# Exercise input
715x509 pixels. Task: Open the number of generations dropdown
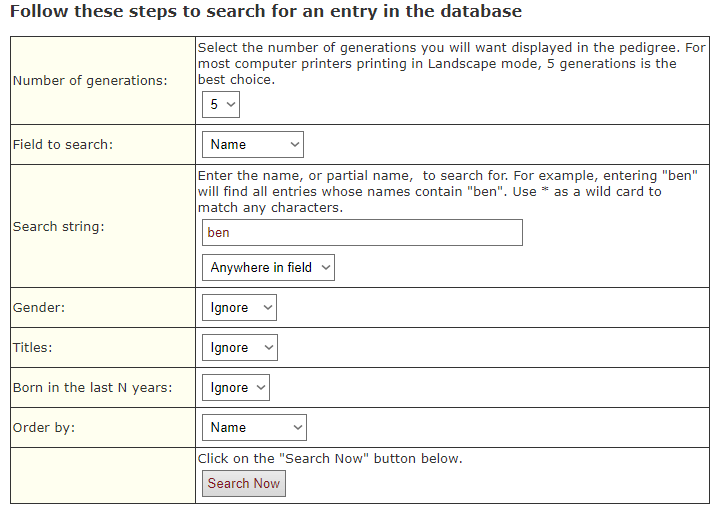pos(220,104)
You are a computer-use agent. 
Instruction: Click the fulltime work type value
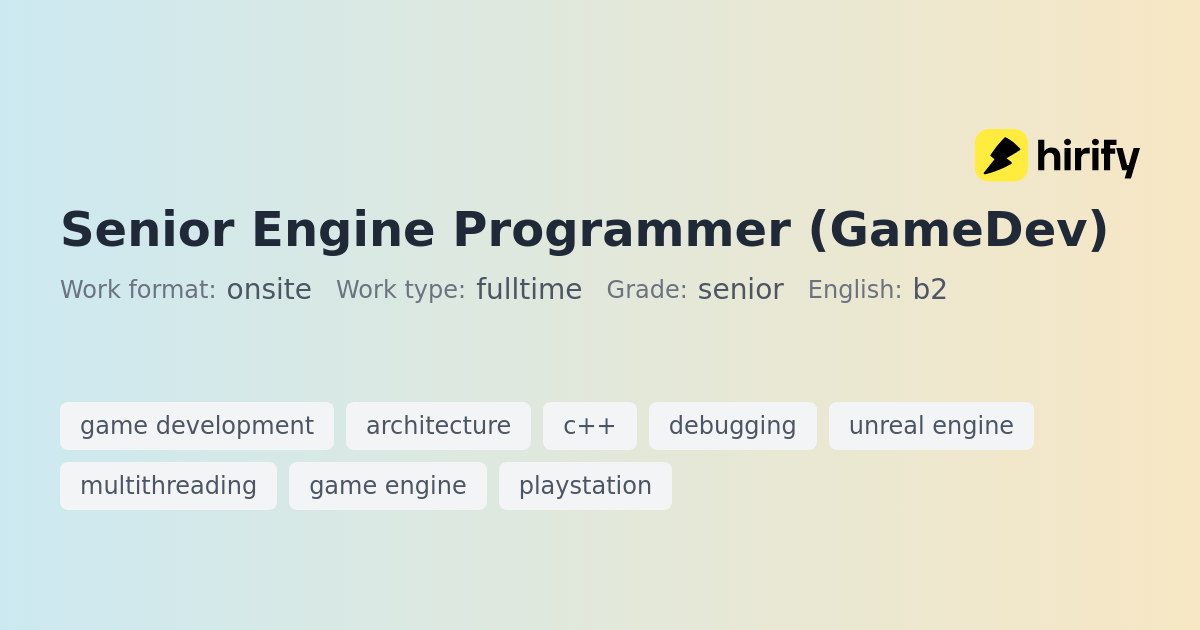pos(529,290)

# Your assignment
From the line containing "You are a computer-use agent." through the last line of the material above, write out each line exactly, leaving aside all pictures.

# Task solution
You are a computer-use agent. 
Instruction: Click the fulltime work type value
pos(529,290)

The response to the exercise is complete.